• [SUPPLIED PASSAGE]:
Add the vlan to the eks-admin bond0 port:
metal port vlan -i $PORT_ADMIN -a $VLAN_ID
Configure the layer 2 vlan network on eks-admin with this snippet:
ssh root@$PUB_ADMIN tee -a /etc/network/interfaces << EOS
auto bond0.1000
iface bond0.1000 inet static
pre-up sleep 5
address $POOL_ADMIN
netmask $POOL_NM
vlan-raw-device bond0
EOS
Activate the layer 2 vlan network with this command:
ssh root@$PUB_ADMIN systemctl restart networking
Convert eksa-node-*
's network ports to Layer2-Unbonded and attach to the VLAN.
node_ids=$(metal devices list -o json | jq -r '.[] | select(.hostname | startswith("eksa-node")) | .id')
i=1 # We will increment "i" for the eksa-node-* nodes. "1" represents the eksa-admin node.
for id in $(echo $node_ids); do
let i++
BOND0_PORT=$(metal devices get -i $id -o json | jq -r '.network_ports [] | select(.name == "bond0") | .id')
ETH0_PORT=$(metal devices get -i $id -o json | jq -r '.network_ports [] | select(.name == "eth0") | .id')
metal port convert -i $BOND0_PORT --layer2 --bonded=false --force
metal port vlan -i $ETH0_PORT -a $VLAN_ID
done
Capture the MAC Addresses and create hardware.csv
file on eks-admin
in /root/
(run this on the host with metal cli on it):
Create the CSV Header:
echo hostname,vendor,mac,ip_address,gateway,netmask,nameservers,disk,labels > hardware.csv
Use metal
and jq
to grab HW MAC addresses and add them to the hardware.csv:
node_ids=$(metal devices list -o json | jq -r '.[] | select(.hostname | startswith("eksa-node")) | .id')
i=1 # We will increment "i" for the eksa-node-* nodes. "1" represents the eksa-admin node.
for id in $(echo $node_ids); do
# Configure only the first node as a control-panel node
if [ "$i" = 1 ]; then TYPE=cp; else TYPE=worker; fi; # change to 3 for HA
NODENAME="eks-node-00$i"
let i++
MAC=$(metal device get -i $id -o json | jq -r '.network_ports | .[] | select(.name == "eth0") | .data.mac')
IP=$(python3 -c 'import ipaddress; print(str(ipaddress.IPv4Address("'${POOL_GW}'")+'$i'))')
echo "$NODENAME,Equinix,${MAC},${IP},${POOL_GW},${POOL_NM},8.8.8.8|8.8.4.4,/dev/sda,type=${TYPE}" >> hardware.csv
done
The BMC fields are omitted because Equinix Metal does not expose the BMC of nodes. EKS Anywhere will skip BMC steps with this configuration.
Copy hardware.csv
to eksa-admin
:
scp hardware.csv root@$PUB_ADMIN:/root
We've now provided the eksa-admin
machine with all of the variables and configuration needed in preparation.

• [TO BE DONE]:
a - Transcribe the stretch of the Equinix Metal setup guide from "IP=$(python3 -c 'import" through "needed in preparation.".
b - Write the next part of the Equinix Metal setup guide, picking up after its final sentence.

• [INFORMATION SUPPLIED]:
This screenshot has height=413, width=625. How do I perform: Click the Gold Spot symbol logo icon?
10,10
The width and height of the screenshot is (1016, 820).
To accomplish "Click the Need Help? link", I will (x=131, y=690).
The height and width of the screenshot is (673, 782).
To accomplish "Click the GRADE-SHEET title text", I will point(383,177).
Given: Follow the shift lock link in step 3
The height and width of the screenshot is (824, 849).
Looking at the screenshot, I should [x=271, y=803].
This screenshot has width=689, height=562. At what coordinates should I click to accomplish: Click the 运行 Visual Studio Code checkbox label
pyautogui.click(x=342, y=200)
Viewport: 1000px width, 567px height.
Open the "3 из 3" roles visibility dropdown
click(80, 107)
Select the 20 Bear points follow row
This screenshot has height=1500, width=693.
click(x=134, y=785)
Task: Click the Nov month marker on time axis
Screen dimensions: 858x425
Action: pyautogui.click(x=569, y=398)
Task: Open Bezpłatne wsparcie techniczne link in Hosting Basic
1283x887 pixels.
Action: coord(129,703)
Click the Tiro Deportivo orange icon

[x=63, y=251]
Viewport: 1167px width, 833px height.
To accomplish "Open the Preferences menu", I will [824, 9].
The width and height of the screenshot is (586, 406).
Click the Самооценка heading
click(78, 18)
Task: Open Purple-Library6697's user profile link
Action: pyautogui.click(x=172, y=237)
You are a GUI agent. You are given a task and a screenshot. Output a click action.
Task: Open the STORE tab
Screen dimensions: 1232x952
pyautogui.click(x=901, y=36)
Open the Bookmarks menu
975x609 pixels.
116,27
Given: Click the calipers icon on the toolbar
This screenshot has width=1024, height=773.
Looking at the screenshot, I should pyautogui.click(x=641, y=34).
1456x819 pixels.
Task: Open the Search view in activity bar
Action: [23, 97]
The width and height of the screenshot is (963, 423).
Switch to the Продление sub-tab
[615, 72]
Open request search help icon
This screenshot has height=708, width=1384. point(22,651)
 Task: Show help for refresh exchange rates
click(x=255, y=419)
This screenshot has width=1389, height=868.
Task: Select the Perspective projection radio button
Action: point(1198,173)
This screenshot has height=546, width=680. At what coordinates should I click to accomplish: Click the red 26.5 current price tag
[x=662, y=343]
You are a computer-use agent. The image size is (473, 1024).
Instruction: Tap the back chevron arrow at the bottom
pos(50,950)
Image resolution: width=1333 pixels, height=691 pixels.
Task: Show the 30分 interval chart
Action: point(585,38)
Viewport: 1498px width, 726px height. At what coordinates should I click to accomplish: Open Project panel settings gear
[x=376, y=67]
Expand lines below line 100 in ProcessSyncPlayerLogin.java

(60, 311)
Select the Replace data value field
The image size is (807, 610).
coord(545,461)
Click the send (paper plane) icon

• [RESPONSES FOR EACH TASK]:
a -
IP=$(python3 -c 'import ipaddress; print(str(ipaddress.IPv4Address("'${POOL_GW}'")+'$i'))')
echo "$NODENAME,Equinix,${MAC},${IP},${POOL_GW},${POOL_NM},8.8.8.8|8.8.4.4,/dev/sda,type=${TYPE}" >> hardware.csv
done
The BMC fields are omitted because Equinix Metal does not expose the BMC of nodes. EKS Anywhere will skip BMC steps with this configuration.
Copy hardware.csv
to eksa-admin
:
scp hardware.csv root@$PUB_ADMIN:/root
We've now provided the eksa-admin
machine with all of the variables and configuration needed in preparation.

b -
Login to eksa-admin with the LC_POOL_ADMIN
and LC_POOL_VIP
variable defined
# SSH into eksa-admin. The special args and environment setting are just tricks to plumb $POOL_ADMIN and $POOL_VIP into the eksa-admin environment.
LC_POOL_ADMIN=$POOL_ADMIN LC_POOL_VIP=$POOL_VIP LC_TINK_VIP=$TINK_VIP ssh -o SendEnv=LC_POOL_ADMIN,LC_POOL_VIP,LC_TINK_VIP root@$PUB_ADMIN
Note The remaining steps assume you have logged into
eksa-admin
with the SSH command shown above.
Install eksctl
and the eksctl-anywhere
plugin on eksa-admin.
curl "https://github.com/weaveworks/eksctl/releases/latest/download/eksctl_$(uname -s)_amd64.tar.gz" \
--silent --location \
| tar xz -C /tmp
sudo mv /tmp/eksctl /usr/local/bin/
export EKSA_RELEASE="0.14.3" OS="$(uname -s | tr A-Z a-z)" RELEASE_NUMBER=30
curl "https://anywhere-assets.eks.amazonaws.com/releases/eks-a/${RELEASE_NUMBER}/artifacts/eks-a/v${EKSA_RELEASE}/${OS}/amd64/eksctl-anywhere-v${EKSA_RELEASE}-${OS}-amd64.tar.gz" \
--silent --location \
| tar xz ./eksctl-anywhere
sudo mv ./eksctl-anywhere /usr/local/bin/
Install kubectl
on eksa-admin:
snap install kubectl --channel=1.25 --classic
Version 1.25 matches the version used in the eks-anywhere repository.
Install Docker
Run the docker install script:
curl -fsSL https://get.docker.com -o get-docker.sh
chmod +x get-docker.sh
./get-docker.sh
Alternatively, follow the instructions from https://docs.docker.com/engine/install/ubuntu/.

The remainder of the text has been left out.